MUNCIE, IN (WRTV/CNN/RNN) - A pediatrician is warning his community about lead from a factory possibly making its way into their children’s systems.
Dr. Robert Byrn says he has noticed elevated lead levels in children whose parents work at the Exide factory in Muncie. Exide is a manufacturing company that specializes in vehicle batteries.
Byrn said he’s noticed a trend in some of his patients with parents who work there.
“Throughout my practice time I’ve noticed cases where kids have had elevated lead levels,” he said.
Byrn has worked as a pediatrician in Muncie since 2006.
“Over the last five to 10 years I’ve suspected, based on some kids I’ve seen in the office, that there could be a link with the parents’ occupation at the Exide facility.”
Byrn said he considered a number of factors in determining Exide might be the cause.
“When we find a child with elevated lead levels we take a history, we figure out when their house was built, what area of town they live in,” he said. “And I ask about the parents’ occupation.”
Byrn said he had seen “many” such cases.
Howard Smith, a former Exide employee, is critical of the facility’s decontamination practices, noting that doing bulk loads of laundry might not fully clear uniforms of lead dust.
“They take all your dirty clothes and put them in a hamper with everybody else’s,” Smith said.
He said he would shower three times a day at work and then change into clean clothes in another room.
“They could have done all of their clothing in smaller batches, instead of everybody’s together, and that would probably help cut down on some of the lead dust and everything else too," he said.
Smith said he was worried about his own children’s potential exposure.
An Exide spokesperson said the company is aware of two isolated incidents from the Delaware County Health Department report. The company’s website touts its environmental conscientiousness, saying, “Our commitment to recycling and environmental responsibility is unwavering.”
Exide claims to be one of the largest secondary recyclers in the world of lead-acid batteries.
Byrn noted anything less than rigorous control of lead release could be dangerous.
“The CDC and American Academy of Pediatrics now say that there is no lead level that is safe in a child’s bloodstream,” he said. “Lead toxicity leads to increased rates of ADHD, lower IQ, academic problems, behavior problems.”
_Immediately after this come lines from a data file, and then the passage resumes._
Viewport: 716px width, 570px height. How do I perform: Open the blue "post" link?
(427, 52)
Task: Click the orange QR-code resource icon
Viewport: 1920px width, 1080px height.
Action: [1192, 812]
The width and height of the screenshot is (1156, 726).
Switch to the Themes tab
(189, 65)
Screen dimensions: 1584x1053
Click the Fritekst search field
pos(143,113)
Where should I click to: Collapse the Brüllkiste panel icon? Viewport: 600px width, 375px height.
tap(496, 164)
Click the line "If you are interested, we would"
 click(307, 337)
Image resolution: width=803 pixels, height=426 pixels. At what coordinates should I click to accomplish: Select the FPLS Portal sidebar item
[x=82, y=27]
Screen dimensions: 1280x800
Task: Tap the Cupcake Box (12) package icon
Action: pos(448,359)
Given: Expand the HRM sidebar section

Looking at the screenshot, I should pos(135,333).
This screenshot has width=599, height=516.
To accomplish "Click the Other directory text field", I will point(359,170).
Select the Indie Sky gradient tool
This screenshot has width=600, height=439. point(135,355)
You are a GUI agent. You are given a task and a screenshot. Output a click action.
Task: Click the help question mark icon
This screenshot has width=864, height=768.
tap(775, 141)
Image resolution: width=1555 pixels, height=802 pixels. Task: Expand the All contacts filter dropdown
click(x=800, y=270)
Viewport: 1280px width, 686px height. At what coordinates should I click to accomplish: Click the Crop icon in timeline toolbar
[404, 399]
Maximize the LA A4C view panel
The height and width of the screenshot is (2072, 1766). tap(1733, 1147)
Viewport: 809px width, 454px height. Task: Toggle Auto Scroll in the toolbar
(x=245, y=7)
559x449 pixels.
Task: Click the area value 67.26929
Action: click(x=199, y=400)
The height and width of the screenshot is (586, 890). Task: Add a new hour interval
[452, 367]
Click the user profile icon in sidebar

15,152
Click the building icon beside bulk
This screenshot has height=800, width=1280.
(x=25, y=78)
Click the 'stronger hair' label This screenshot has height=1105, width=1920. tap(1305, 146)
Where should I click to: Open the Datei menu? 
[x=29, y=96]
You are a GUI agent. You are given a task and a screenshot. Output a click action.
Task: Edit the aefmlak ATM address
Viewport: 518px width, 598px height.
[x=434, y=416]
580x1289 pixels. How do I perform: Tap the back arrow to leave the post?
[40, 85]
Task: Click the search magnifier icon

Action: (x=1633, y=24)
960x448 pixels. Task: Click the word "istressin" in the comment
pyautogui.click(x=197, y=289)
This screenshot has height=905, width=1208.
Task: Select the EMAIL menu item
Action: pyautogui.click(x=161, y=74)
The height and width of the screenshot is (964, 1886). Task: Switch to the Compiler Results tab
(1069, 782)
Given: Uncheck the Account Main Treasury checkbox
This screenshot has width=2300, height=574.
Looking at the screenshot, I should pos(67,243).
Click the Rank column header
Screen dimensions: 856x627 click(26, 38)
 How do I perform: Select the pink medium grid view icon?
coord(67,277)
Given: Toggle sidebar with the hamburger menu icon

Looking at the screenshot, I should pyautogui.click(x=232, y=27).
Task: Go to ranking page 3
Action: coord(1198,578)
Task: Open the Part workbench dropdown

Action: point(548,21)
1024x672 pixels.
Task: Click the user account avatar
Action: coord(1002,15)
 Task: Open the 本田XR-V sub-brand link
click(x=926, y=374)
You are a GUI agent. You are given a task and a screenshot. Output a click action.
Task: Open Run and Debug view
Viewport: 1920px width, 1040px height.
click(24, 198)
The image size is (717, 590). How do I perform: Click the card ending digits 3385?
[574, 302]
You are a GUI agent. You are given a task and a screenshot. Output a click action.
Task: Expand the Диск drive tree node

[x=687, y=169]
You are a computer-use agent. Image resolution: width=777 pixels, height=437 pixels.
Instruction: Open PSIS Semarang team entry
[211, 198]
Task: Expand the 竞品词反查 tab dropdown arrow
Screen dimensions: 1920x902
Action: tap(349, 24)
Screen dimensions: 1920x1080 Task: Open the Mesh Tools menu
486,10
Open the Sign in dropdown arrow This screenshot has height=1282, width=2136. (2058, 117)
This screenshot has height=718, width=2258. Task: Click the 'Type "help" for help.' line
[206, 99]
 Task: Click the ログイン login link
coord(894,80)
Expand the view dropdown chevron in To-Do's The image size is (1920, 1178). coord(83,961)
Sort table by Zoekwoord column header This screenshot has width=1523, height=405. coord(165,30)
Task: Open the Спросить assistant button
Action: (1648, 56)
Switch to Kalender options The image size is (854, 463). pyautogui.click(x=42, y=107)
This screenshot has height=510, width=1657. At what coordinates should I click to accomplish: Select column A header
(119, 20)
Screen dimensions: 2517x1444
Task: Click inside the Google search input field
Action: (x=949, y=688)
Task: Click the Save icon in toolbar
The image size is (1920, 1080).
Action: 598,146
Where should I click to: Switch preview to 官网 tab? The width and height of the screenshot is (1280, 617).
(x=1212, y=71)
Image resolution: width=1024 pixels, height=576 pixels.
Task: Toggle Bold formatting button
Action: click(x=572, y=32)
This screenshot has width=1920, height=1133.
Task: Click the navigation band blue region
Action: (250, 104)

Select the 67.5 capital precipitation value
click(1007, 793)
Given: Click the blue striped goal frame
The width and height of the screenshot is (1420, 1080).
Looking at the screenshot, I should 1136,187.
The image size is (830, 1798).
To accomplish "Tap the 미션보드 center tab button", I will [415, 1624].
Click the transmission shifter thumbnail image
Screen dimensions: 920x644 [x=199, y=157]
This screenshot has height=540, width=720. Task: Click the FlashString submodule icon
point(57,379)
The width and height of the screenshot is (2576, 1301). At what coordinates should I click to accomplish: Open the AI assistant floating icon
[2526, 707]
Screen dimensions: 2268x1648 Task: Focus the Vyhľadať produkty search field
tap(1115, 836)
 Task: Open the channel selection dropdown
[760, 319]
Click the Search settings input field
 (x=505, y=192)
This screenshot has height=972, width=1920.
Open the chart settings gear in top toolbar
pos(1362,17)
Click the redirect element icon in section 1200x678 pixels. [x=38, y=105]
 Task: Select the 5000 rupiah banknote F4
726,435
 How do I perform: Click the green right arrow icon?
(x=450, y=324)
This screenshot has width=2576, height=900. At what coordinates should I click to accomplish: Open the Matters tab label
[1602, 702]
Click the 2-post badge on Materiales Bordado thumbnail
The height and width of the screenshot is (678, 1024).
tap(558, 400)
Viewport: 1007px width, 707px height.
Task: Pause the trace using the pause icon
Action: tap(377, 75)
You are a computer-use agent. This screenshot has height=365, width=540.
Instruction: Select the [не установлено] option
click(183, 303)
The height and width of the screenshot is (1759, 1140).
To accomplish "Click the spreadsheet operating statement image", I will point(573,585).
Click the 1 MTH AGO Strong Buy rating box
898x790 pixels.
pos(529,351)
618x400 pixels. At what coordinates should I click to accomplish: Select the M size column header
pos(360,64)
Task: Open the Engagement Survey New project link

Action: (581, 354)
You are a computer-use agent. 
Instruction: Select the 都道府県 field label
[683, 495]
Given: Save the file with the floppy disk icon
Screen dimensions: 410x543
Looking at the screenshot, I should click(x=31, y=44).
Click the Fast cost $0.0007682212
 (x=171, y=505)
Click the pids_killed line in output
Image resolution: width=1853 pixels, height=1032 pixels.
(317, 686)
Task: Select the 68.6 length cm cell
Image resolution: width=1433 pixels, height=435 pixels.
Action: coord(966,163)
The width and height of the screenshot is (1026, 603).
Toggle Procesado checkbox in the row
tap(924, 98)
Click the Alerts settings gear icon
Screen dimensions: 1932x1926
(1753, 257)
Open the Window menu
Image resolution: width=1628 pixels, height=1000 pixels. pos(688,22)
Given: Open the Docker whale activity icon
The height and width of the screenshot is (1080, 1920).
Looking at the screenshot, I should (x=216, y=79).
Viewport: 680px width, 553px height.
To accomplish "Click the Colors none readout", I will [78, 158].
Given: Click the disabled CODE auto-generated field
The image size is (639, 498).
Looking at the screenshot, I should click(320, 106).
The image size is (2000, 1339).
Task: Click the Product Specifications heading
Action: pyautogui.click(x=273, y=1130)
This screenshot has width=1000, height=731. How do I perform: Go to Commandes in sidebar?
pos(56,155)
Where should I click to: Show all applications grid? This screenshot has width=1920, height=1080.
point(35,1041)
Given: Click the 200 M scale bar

Byrn said he had seen children with 10-20 micrograms of lead per deciliter of blood, levels that he said “certainly cause concern” and far exceed the five micrograms per deciliter the CDC considers a baseline for levels, “much higher than most children’s levels.”
Smith, the former factory employee, said his personal levels ranged anywhere from 16-20. That’s part of the reason he’s glad to be a former employee.
“Six to eight months after leaving there, my body started recuperating and I feel so much better,” he said.
In 2015, Exide settled a lawsuit with the Department of Justice and paid a fine of $820,000 for Clean Air Act violations at their facility in Indiana, according to an Environmental Protection Agency release.
The release stated the facility did not meet lead emissions standards and that it had released amounts in the area that exceeded federal air quality limits.